## PASSAGE GIVEN
■ ■ ■ ■

Prospero Minerals Corp. 

Page 11 


PROSPERO MINERALS CORP.

NOTES TO CONDENSED CONSOLIDATED FINANCIAL INFORMATION
MARCH 31, 2008
(Audited)

NOTE A-SUMMARY OF ACCOUNTING POLICIES (Continued)


In May 2008, FASB issued SFAS 162, “The Hierarchy of Generally Accepted Accounting Principles”. Effective 60 days following the SEC’s approval of the Public Company Accounting Oversight Board amendments to AU Section 411, The Meaning of Present Fairly in Conformity With Generally Accepted Accounting Principles. The Board does not expect that this Statement will result in a change in current practice. However, transition provisions have been provided in the unusual circumstance that the application of the provisions of this Statement results in a change in practice. The Company believes the implementation of this standard will have no effect on our financial statements.


In May, 2008 FASB issued SFAS 163.  This Statement requires that an insurance enterprise recognize a claim liability prior to an event of default (insured event) when there is evidence that credit deterioration has occurred in an insured financial obligation. This Statement also clarifies how Statement 60 applies to financial guarantee insurance contracts, including the recognition and measurement to be used to account for premium revenue and claim liabilities. Those clarifications will increase comparability in financial reporting of financial guarantee insurance contracts by insurance enterprises. This Statement requires expanded disclosures about financial guarantee insurance contracts. The Company believes the implementation of this standard will have no effect on our financial statements.


NOTE B - ADVANCES FROM RELATED PARTIES


Entities controlled by the Company’s directors have advanced funds to the Company for working capital purposes. Total amount due to related parties amounted $ 61,042 and $649,080 at March 31, 2008 and March 31, 2007, respectively. The amounts advanced have not increased and are unsecured, non-interest bearing and have no specific terms of repayment.

■ ■ ■ ■

## TASK GOAL
Extend the Prospero Minerals financial notes above, picking up after the final sentence on advances from related parties.

## RECORDS SUPPLIED

■ ■ ■ ■

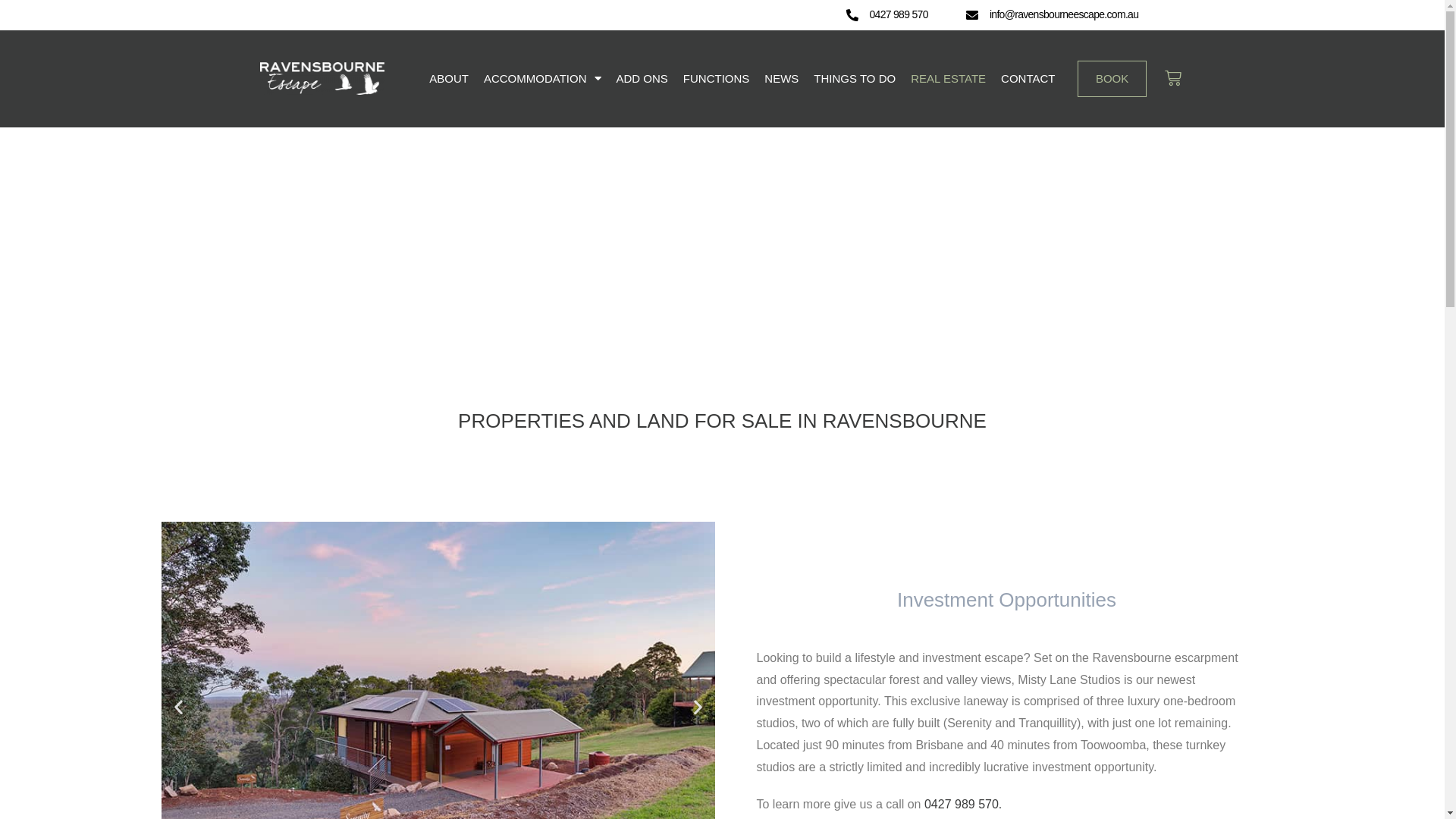
BOOK Element type: text (1111, 78)
CONTACT Element type: text (1027, 78)
THINGS TO DO Element type: text (854, 78)
FUNCTIONS Element type: text (716, 78)
info@ravensbourneescape.com.au Element type: text (1063, 14)
0427 989 570. Element type: text (962, 803)
NEWS Element type: text (781, 78)
ABOUT Element type: text (448, 78)
REAL ESTATE Element type: text (948, 78)
ACCOMMODATION Element type: text (542, 78)
Ravensbourne-Logo-18_Ravensbourne-Logo-18-White.png Element type: hover (321, 78)
0427 989 570 Element type: text (898, 14)
ADD ONS Element type: text (641, 78)
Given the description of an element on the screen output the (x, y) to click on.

■ ■ ■ ■

## RESULT FOR THIS TASK
NOTE C - CAPITAL STOCK


The Company is authorized to issue 290,000,000 shares of common stock with par value of $.001 per share. As of March 31, 2008 and March 31, 2007, the Company has no preferred stock issued and outstanding. The Company has 172,713,941 and 100,713,941 shares of common stock issued and outstanding at March 31, 2008 and March 31, 2007 respectively.


NOTE D – INVESTMENT IN AFFILIATE


On November 30, 2007 the Company acquired 40% of Cavitation Concepts Corporation Limited (CCC), a registered Bahamian Company, in exchange for 40,000,000 shares of common stock.   CCC previously owned 30,000,000 shares of the company’s common stock.  At the same time CCC entered into an agreement to acquire a substantial land acquisition and resort development in Rum Cay, Bahamas.


CCC and Newport Harbour Limited (NHL) ,also a related party, signed an Agreement on the 26th November, 2007 to establishment Rum Cay Resort Holdings Limited (RCRHL), a partnership. CCC owns 60% of NHL and NHL owns 60% of RCRHL.  


RCRHL acquired property in Rum Cay, Bahamas. NHL will assist in sales transactions and in procuring funds for the development of initially $100,000,000. This will be used through the utilization of the shares and assets of CCC. The total estimated input in this development is well more than $300,000,000.


Item 2. Management’s Plan of Operation.


THE FOLLOWING PRESENTATION OF MANAGEMENT’S PLAN OF OPERATIONS OF PROSPERO MINERALS CORP. SHOULD BE READ IN CONJUNCTION WITH THE FINANCIAL STATEMENTS AND OTHER FINANCIAL INFORMATION INCLUDED HEREIN.


Form 10-K/SBA 

Prospero Minerals Corp.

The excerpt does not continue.